Meine 2ct zum Heartbleed-Bug

XKCD hat es ja sehr schön erklärt:

(klicken um den ganzen Comic zu sehen)

[Update: die technische Erklärung bei heise.de: http://www.heise.de/newsticker/meldung/SSL-GAU-erklaert-So-funktioniert-der-Heartbleed-Exploit-2168051.html]

Ich gebe ja zu, daß es sinnvoll ist, dem antwortenden System zu sagen, wieviel Platz man für die Antwort reserviert hat. Nichtsdestoweniger sollte der Server auch niemals mehr Daten herausgeben als nötig. Über die genauen Abläufe kann ich zwar nur spekulieren, aber hier hat eindeutig das Qualitätsmanagement versagt. Das gibt es schließlich auch im Open-Source-Bereich: die meisten großen OSS-Projekte haben ein ehrenamtliches oder kommerzielles Kernteam, das normalerweise dafür sorgt, daß kein Unfug eingebaut wird.

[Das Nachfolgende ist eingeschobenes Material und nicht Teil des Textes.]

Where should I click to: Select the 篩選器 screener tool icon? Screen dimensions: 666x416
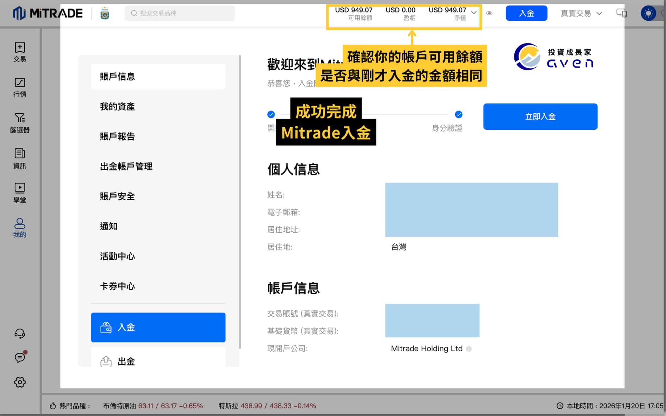point(20,123)
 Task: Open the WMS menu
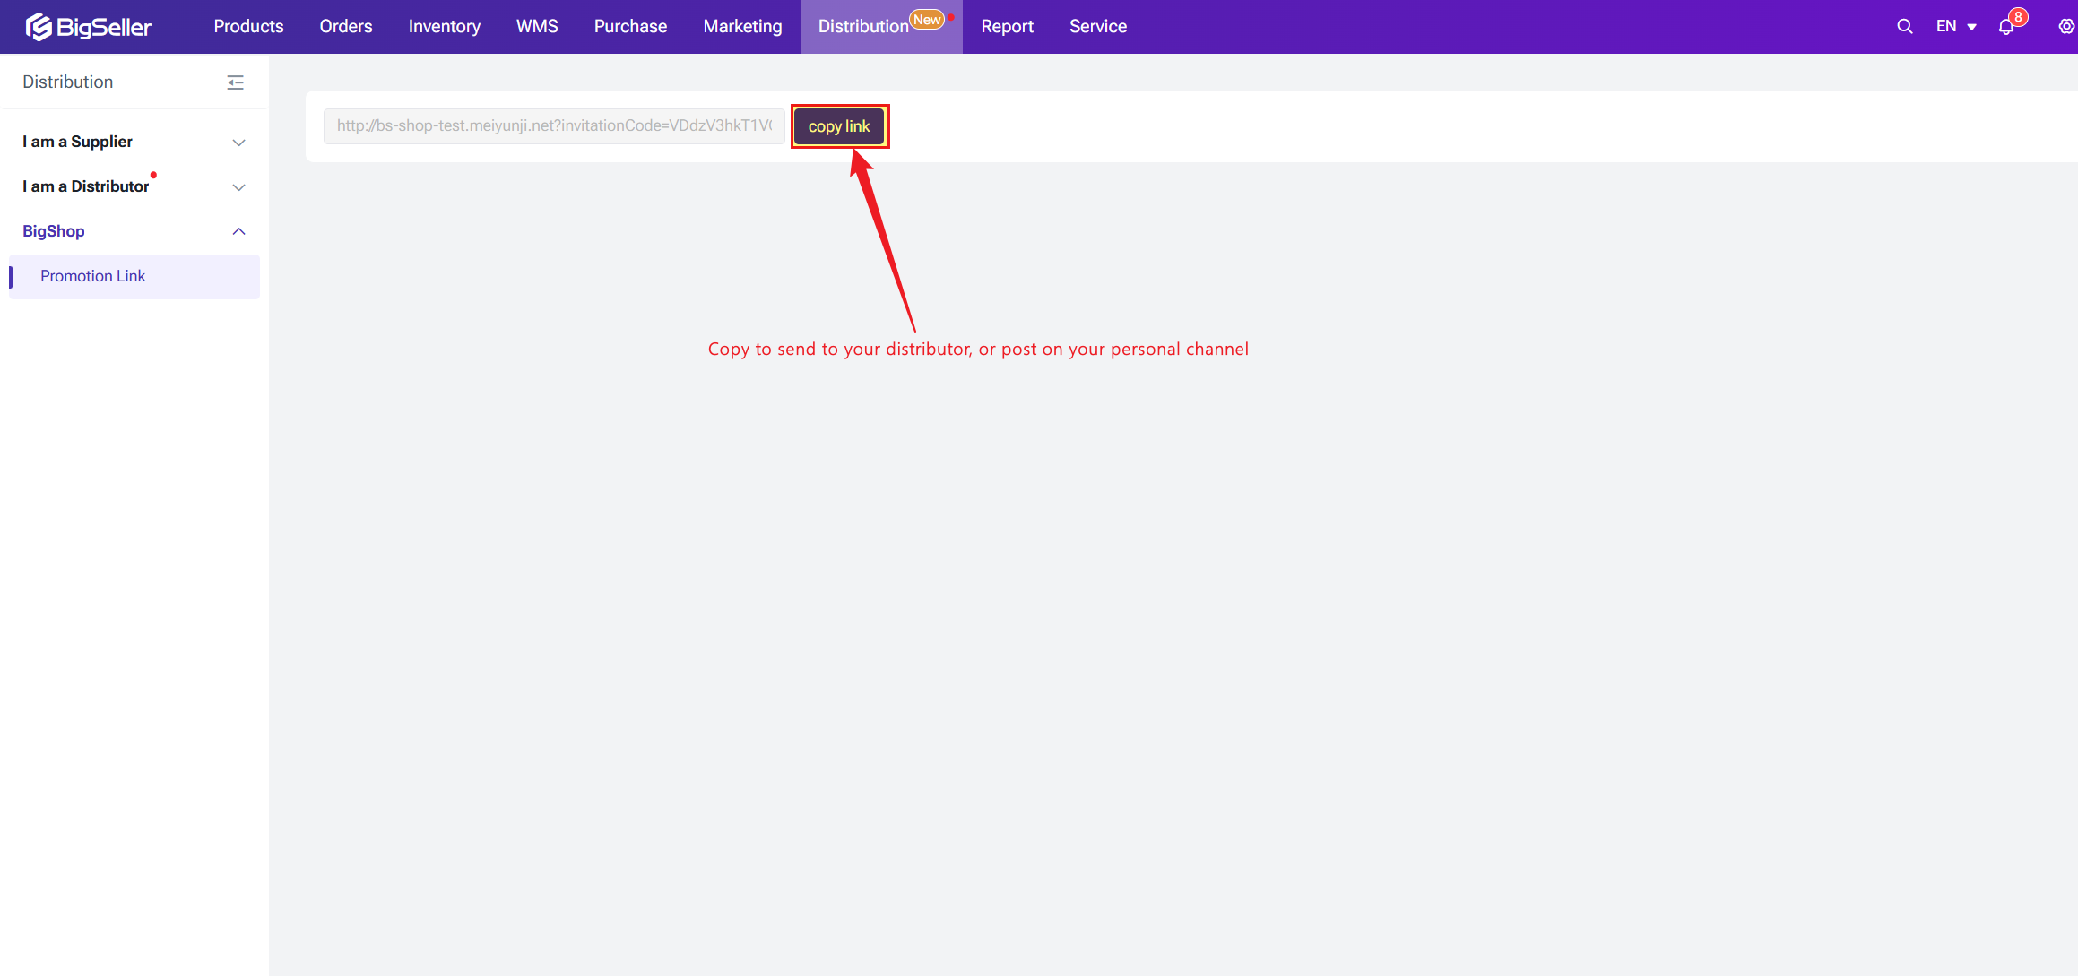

Und gegen Bufferüberläufe bzw. fehlende Längenprüfungen in den Parametern bestimmter C-Bibliotheken gibt es meines Wissens schon seit etlichen Jahren automatisierte Prüftools.

Aber eine andere wichtige Erkenntnis rückt dadurch wieder in den Blickpunkt: die besten Sicherheitsalgorithmen sind nutzlos, wenn das Drumherum schlampig programmiert ist.